Before detailing the own proposition, this paper looks into the relationship between
sovereign debt and banking crises that drive regulatory reactions to the financial turmoil in
the Euro area. These initiatives inter alia affirm effective prudential supervision as a pivotal
element of crisis prevention.
In order to arrive at a more informed idea, which determinants apart from a perceived
appetite for regulatory arbitrage drive banks’ organizational choices, this paper scrutinizes
the merits of either a branch or subsidiary structure for the cross-border business of
financial institutions. In doing so, it also considers the policy-makers perspective. The analysis
shows that no one size fits all organizational structure is available and concludes that
banks’ choices should generally not be second-guessed, particularly because they are subject
to (some) market discipline.
The analysis proceeds with describing and evaluating how competences in prudential
supervision are currently allocated among national and supranational supervisory authorities.

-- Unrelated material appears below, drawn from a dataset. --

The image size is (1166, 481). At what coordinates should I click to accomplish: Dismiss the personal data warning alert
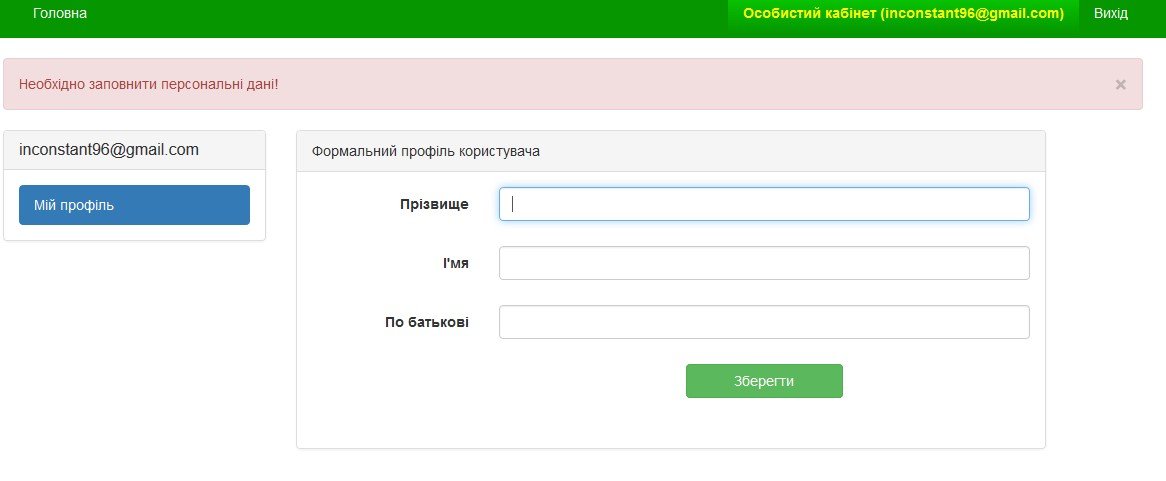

In order to assess the findings the appraisal adopts insights form the economics of public
administration and international relations. It argues that the supervisory architecture has to
be more aligned with bureaucrats’ incentives and that inefficient requirements to cooperate
and share information should be reduced. Contrary to a widespread perception, shifting responsibility
to a supranational authority cannot solve all the problems identified.
Resting on these foundations, the last part of this paper finally sketches an alternative
solution that dwells on far-reaching mutual recognition of national supervisory regimes
and allocates competences in line with supervisors’ incentives and the risk inherent in crossborder
banking groups.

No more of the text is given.